> _TASK BRIEF_
Filter the lines below, copying only those with the string "Given".

++++++

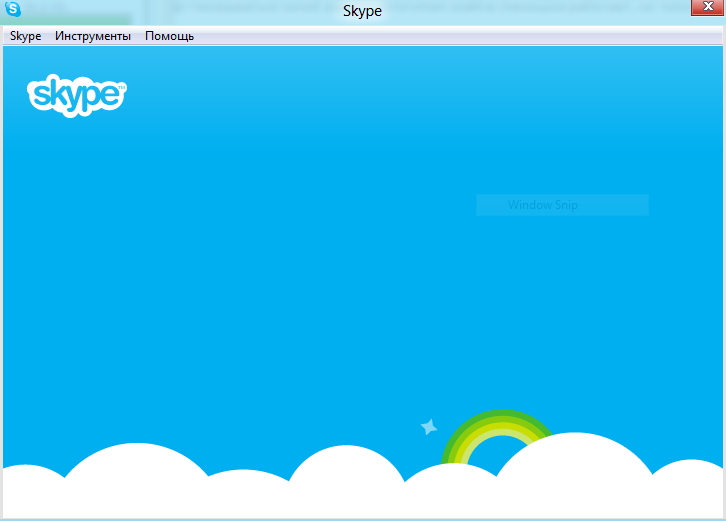The width and height of the screenshot is (726, 521).
Task: Open the Инструменты menu
Action: click(x=93, y=36)
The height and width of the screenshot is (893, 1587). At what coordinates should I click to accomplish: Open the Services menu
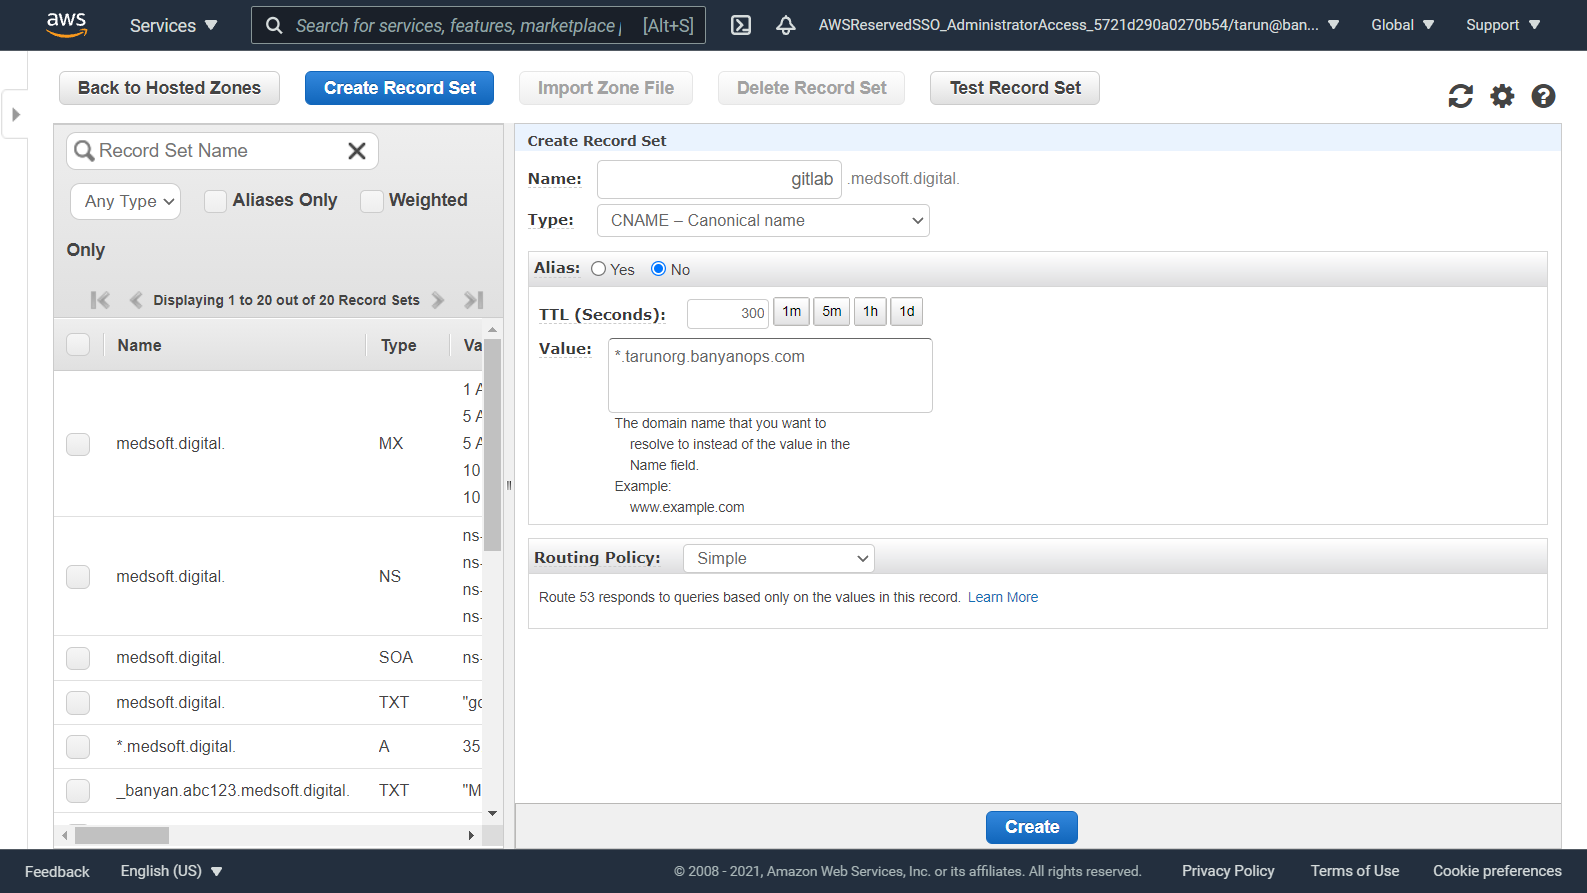(173, 25)
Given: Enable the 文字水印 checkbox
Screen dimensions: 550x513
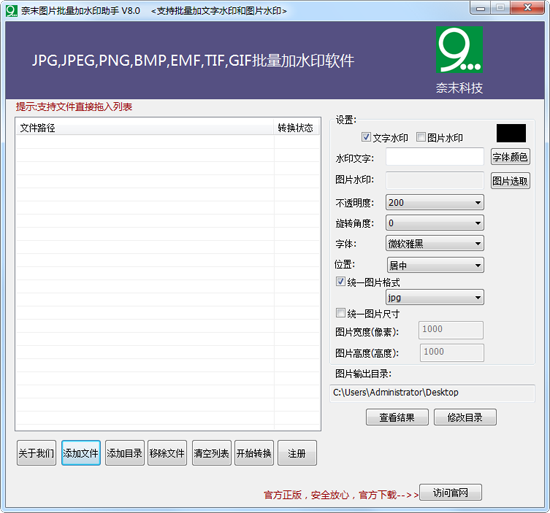Looking at the screenshot, I should (366, 137).
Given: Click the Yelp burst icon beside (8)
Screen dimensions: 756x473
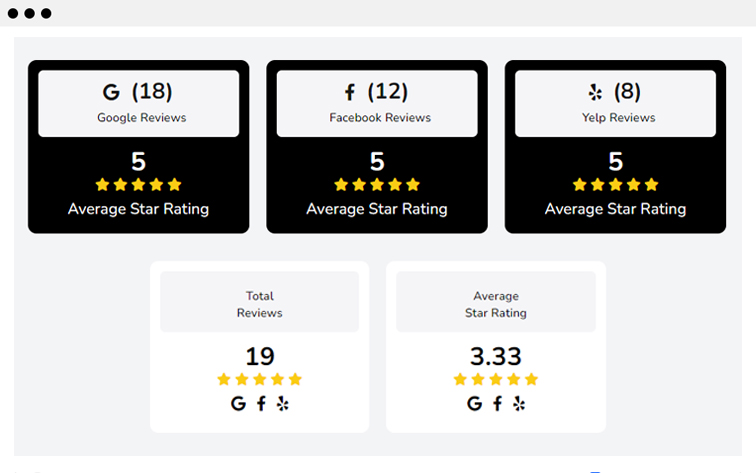Looking at the screenshot, I should (x=595, y=92).
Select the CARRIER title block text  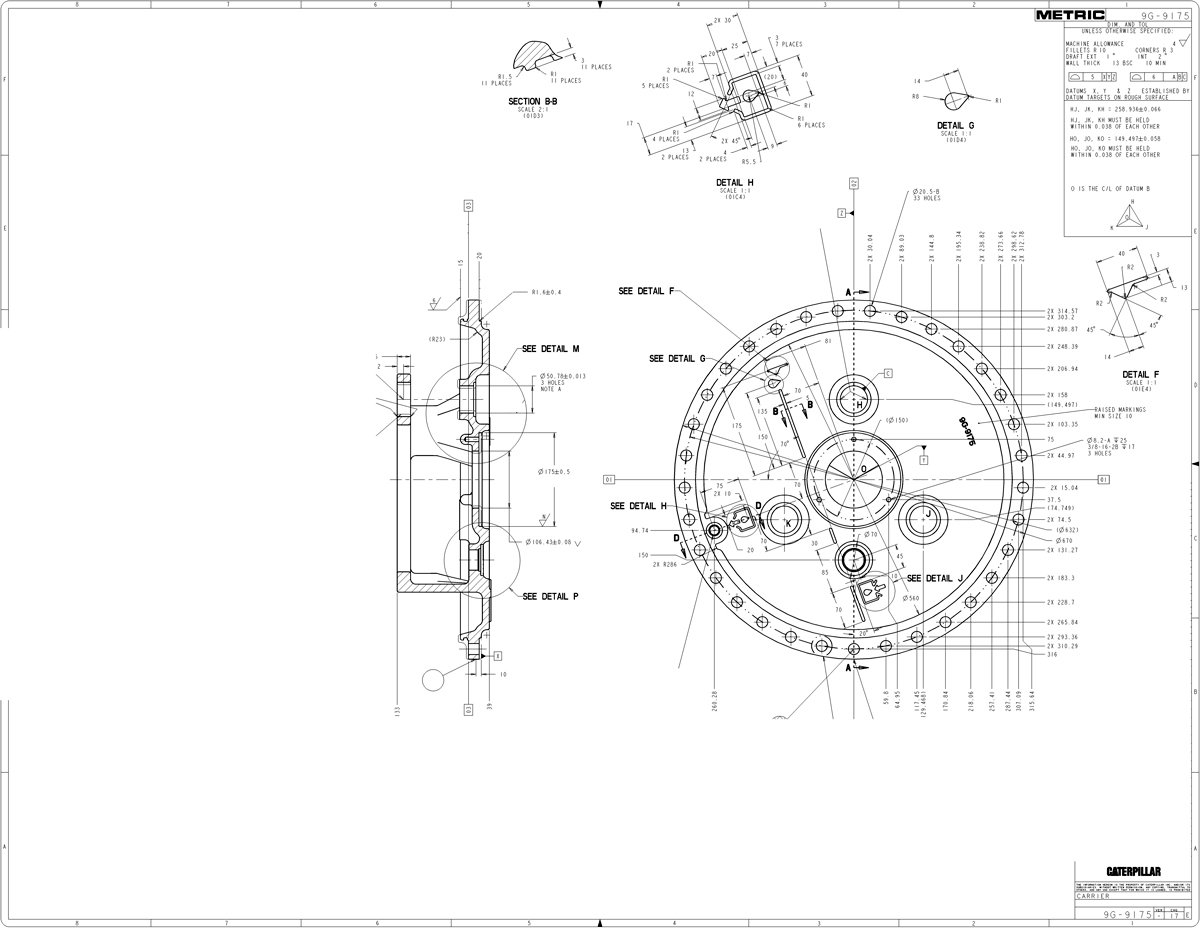pyautogui.click(x=1092, y=897)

++++++

> _SOLUTION TO THE PROBLEM_
Given: Enable the 文字水印 checkbox
Given: Click the Yelp burst icon beside (8)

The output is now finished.